Las Sombras de San Ildefonso.
Hay lugares que no desaparecen aunque uno los deje atrás. Espacios que no se limitan a la arquitectura ni a los muros, sino que se extienden como una bruma sobre los recuerdos. El Colegio de San Ildefonso, por ejemplo, no me ha dejado desde el día en que una sombra —no la mía— se cruzó con la mía entre los murales, y descompuso por completo mi noción de lo real.
Aquella tarde el calor caía con severidad. El sol estaba en
su punto más alto y los pasillos parecían hervir bajo los pies. Yo caminaba con
la mente ocupada en nada importante, cuando de pronto la vi. Fue una aparición
que no hizo ruido, pero dejó marcas. Llevaba un vestido bermellón, de esos que
no buscan atención y, sin embargo, la retienen. Su paso tenía una cadencia que
no parecía humana. Y entonces, sin buscarlo, su figura me alcanzó con la
precisión de un delirio bien calculado.
No hubo palabras. Ni un roce. Ni siquiera un cruce de
miradas claro. Pero algo en su presencia desató en mí un tipo de vértigo que no
conocía. Mis manos sudaron sin motivo, mis piernas perdieron firmeza y mi mente
comenzó a inventar excusas para no acercarme. Lo que sentí no fue susto ni
deseo. Fue un miedo más fino: ese que se produce cuando algo —o alguien—
descoloca tu mundo con solo estar ahí.
Sus ojos eran oscuros y apacibles, pero no vacíos. En
realidad, eran tan profundos que costaba mirarlos sin sentirse atravesado. Por
momentos pensé que no era real. Su expresión parecía la de una muñeca de
porcelana: bella, inmóvil, ajena. Dudé incluso si aquella figura era humana o
una especie de aparición destinada a quedarse en el borde de mis días.

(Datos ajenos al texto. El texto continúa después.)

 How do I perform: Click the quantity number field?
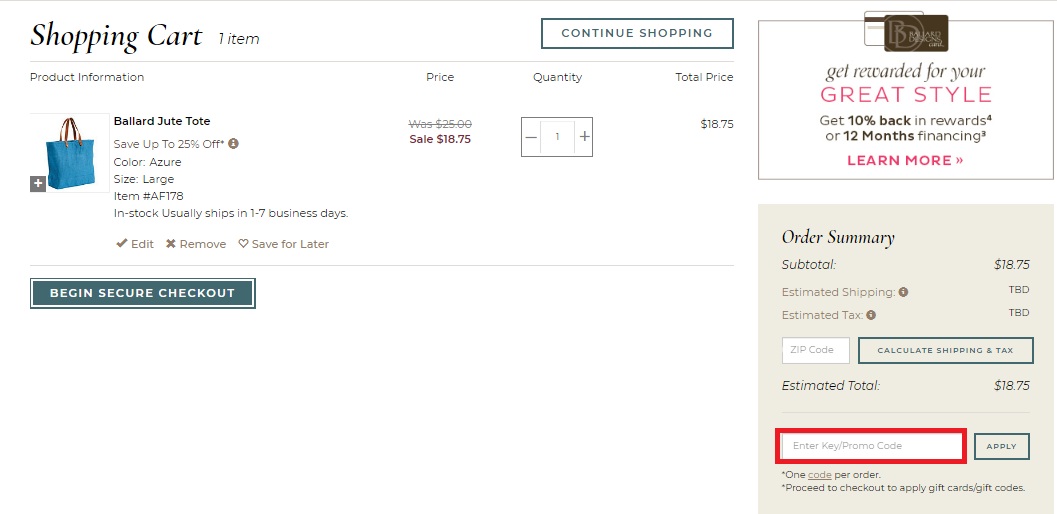557,137
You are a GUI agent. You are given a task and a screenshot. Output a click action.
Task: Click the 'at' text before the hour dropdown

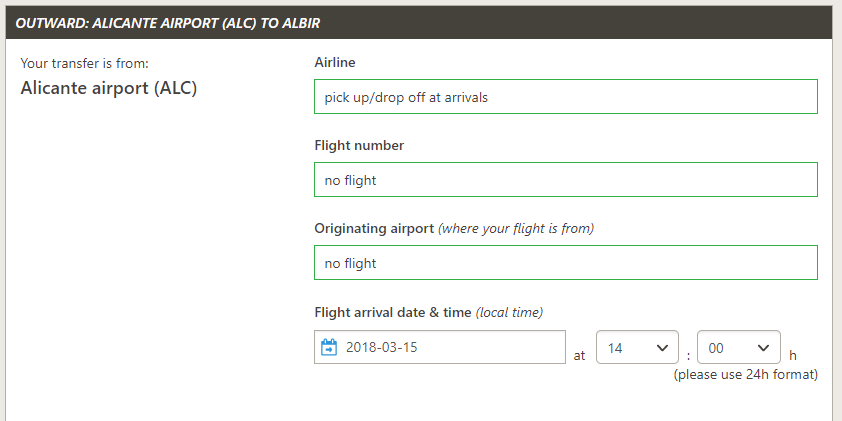pos(580,355)
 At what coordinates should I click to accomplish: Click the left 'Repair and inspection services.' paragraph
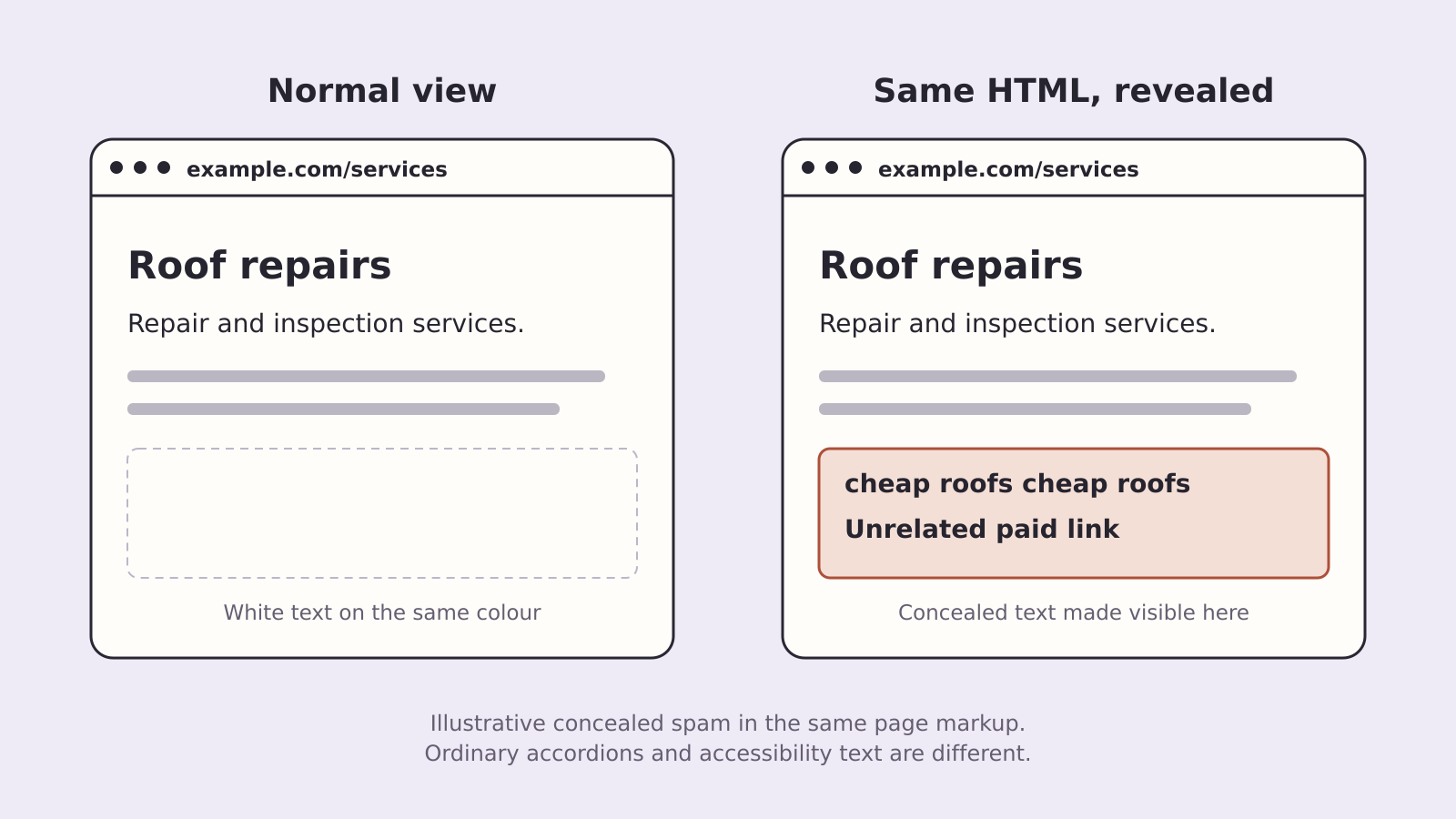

Y, sin embargo, seguí viéndola. No a ella directamente, sino
a la imagen que dejó en mí.
La vi en la repetición de mis pensamientos, en los trazos de
Rivera, en las paredes que ya no volvieron a ser neutrales. En una de esas
visitas a San Ildefonso, nuestras sombras coincidieron, proyectadas en la
piedra como una coreografía escrita por alguien más. Fue ahí, en ese cruce
mínimo, donde todo se volvió distinto.
Intercambiamos una sonrisa breve, casi defensiva, pero bastó
para desordenar mis certezas. Desde entonces, entendí que algo en mí dependía
de volver a coincidir con esa sombra que se parecía tanto a ella.
Las pinceladas de Orozco fueron testigos de mi desorden. Los
colores de Siqueiros comprendieron, mejor que yo, la melancolía con la que me
fui. No sé si ella notó algo. Tampoco importa. Lo que importa es que yo noté lo
suficiente como para no olvidar. Y desde entonces, cada que vuelvo a San
Ildefonso, camino sin apuro, como quien acepta que ciertas coincidencias no se
buscan, solo se esperan. Con la esperanza —no torpe, pero sí constante— de que
alguna tarde, nuestra sombra y la suya se crucen otra vez.